Laut Parenti wurde diese «fast monopolistische Kommunikationsflut» von bestimmten gut finanzierten «humanitären» Gruppen wie Ärzte ohne Grenzen, Friedensgruppen wie Women in Black und «Menschenrechts»-Gruppen wie Human Rights Watch unterstützt, zusammen mit den verschiedenen Organisationen der Grünen Partei in ganz Europa und Nordamerika, der britischen Labour-Partei, den französischen Sozialisten, den deutschen Sozialdemokraten und der «unvermeidlichen Einstreuung von gut infiltrierten ultralinken Gruppierungen, die für immer mit dem ‹Stalinismus› abrechnen, mit Milošević als dem ‹letzten Stalinisten›». Und:
«Zu den Befürwortern der humanitären Bombenangriffe auf die wehrlose Zivilbevölkerung zählten auch die verschiedenen halbinformierten Intellektuellen und Koryphäen, deren moralisierende Neigungen in dem schnell zubereiteten Kreuzzug gegen Serbien aktiviert wurden. Dazu gehörten Feministinnen, Pazifisten und ‹linke› Antikommunisten wie Daniel Cohn-Bendit, Günter Grass, Octavio Paz, Karl Popper, Vanessa Redgrave, Salman Rushdie, Catharine MacKinnon, Todd Gitlin und natürlich Susan Sontag – so sehr dem Kampf gegen das Gespenst Stalins oder das Gespenst Hitlers verschrieben, dass sie ungewollt oder gewollt einem lebendigen, globalen Imperialismus dienten.»
Der in Grossbritannien inhaftierte Radovan Karadžić, der von 1990 bis 1992 Parlamentspräsident der Sozialistischen Republik Bosnien und Herzegowina und von 1992 bis 1996 Präsident der Republika Srpska in Bosnien und Herzegowina war, sagte:
«Die Medien haben uns mehr Schaden zugefügt als die NATO-Bomben.»

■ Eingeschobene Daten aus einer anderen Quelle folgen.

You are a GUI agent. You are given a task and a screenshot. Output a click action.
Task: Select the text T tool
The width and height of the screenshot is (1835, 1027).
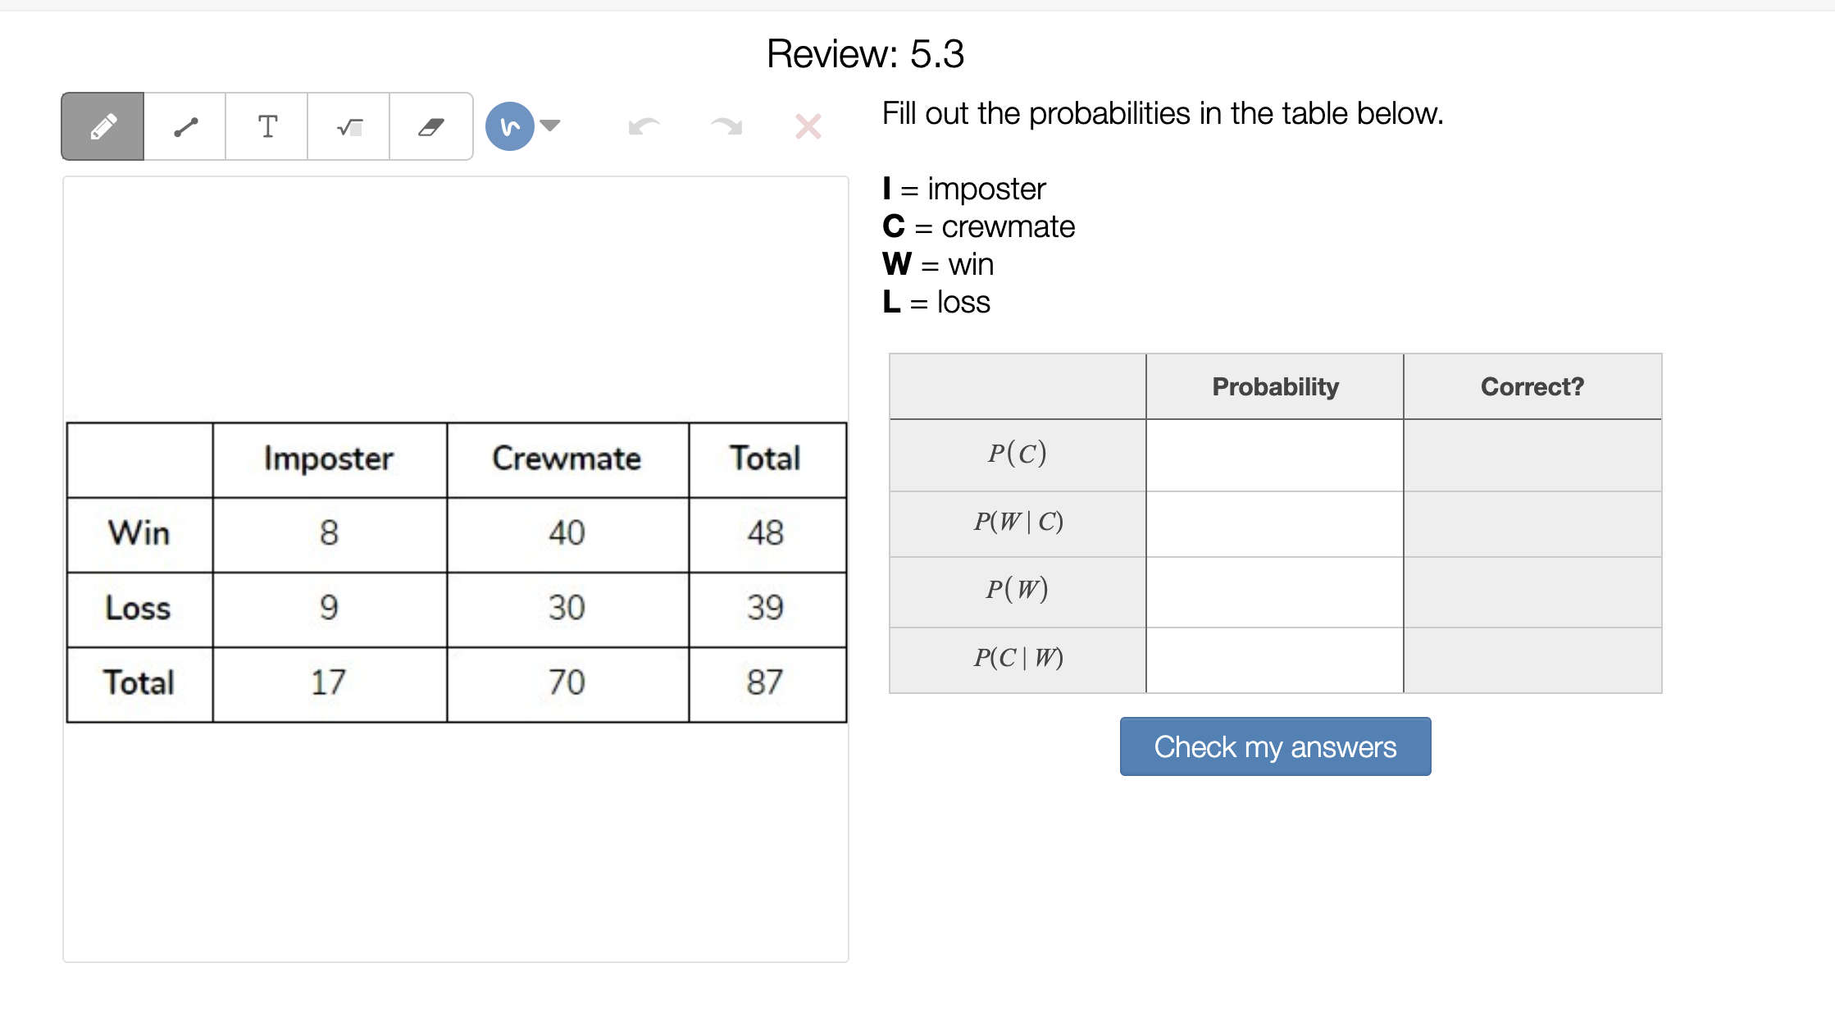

George Kenney, einer der Gestalter der US-Politik auf dem Balkan unter der ersten Bush-Regierung, brachte es auf den Punkt:
«Die US-Regierung hat keine Beweise für einen Völkermord, und jeder, der die Presse kritisch liest, kann sehen, wie dürftig die Indizien sind, trotz der ständig wiederholten Behauptungen und blutigen Spekulationen.»
All das ist jedoch leider irrelevant, denn es ist eben die Propaganda der Sieger, die in die offiziellen Geschichtsbücher einzug findet.